Shares in troubled bank Standard Chartered were up six per cent this morning, despite reporting a sharp drop in pre-tax profits.

Investor optimism was clearly high, as outgoing boss Peter Sands, who, it was revealed last week, will be replaced by Bill Winters, announced he and the rest of the board will forego their bonuses.

The figures

Pre-tax profits excluding exceptional items were $4.24bn (£2.76bn), down 30 per cent on 2013.
Underlying pre-tax profits at the troubled bank slid 25 per cent to $5.2bn for the year, hit by loan impairments around its commodity-exposed business.
The Asia-focused group is planning to cut costs and shrink its loan books as it attempts to stave off concerns over its balance sheet. It is aiming to save $1.8bn from 2015 to 2017 and cut between $25bn and $30bn in risk-weighted assets from its balance sheet.

Why it's interesting

Standard Chartered – or more specifically, Winters - has its work cut out to turn the business around after a period of under performance.
He will undertake a strategic review when he joins in June in a bid to build profits.
In a statement the bank said it was premature to call the peak on bad debts, but said it had seen no sign of deterioration this year.
Investors seemed to take the slump in profits in their stride, with the bank's share price bobbing around six per cent in mid-morning trading.

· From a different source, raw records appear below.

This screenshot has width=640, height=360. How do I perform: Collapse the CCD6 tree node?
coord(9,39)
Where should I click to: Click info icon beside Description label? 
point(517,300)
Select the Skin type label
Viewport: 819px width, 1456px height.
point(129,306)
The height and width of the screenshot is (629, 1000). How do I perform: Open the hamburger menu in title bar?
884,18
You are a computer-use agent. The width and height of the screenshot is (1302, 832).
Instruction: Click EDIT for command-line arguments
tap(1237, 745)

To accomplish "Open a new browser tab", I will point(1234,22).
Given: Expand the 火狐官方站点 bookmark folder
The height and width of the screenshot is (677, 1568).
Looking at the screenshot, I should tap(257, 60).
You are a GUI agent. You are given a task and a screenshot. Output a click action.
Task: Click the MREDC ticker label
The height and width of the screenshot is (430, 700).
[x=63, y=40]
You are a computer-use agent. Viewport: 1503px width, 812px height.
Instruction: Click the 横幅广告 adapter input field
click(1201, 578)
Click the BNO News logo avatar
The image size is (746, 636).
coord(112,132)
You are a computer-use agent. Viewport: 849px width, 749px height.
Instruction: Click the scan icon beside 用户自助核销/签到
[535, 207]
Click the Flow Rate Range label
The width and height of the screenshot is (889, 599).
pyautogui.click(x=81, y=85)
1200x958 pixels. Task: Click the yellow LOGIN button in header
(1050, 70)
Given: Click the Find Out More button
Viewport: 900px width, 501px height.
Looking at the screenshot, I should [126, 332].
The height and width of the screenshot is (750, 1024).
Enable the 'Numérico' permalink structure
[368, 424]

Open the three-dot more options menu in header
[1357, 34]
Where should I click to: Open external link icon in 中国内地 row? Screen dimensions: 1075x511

What Standard Chartered said

Sands said 2014 was "a perfect storm" of falling commodity prices, persistent low interest rates and negative sentiment towards emerging markets.
He added:
[Our] 2014 performance was disappointing, impacted by a challenging market environment and by the significant programme of restructuring and repositioning actions taken during the year.
We faced a perfect storm: negative sentiment towards emerging markets, a sharp drop in commodity prices, persistent low interest rates and surplus liquidity, low volatility, and a welter of regulatory challenges.

In short

Winters can't start soon enough – and investors seem happy to back him for the time being.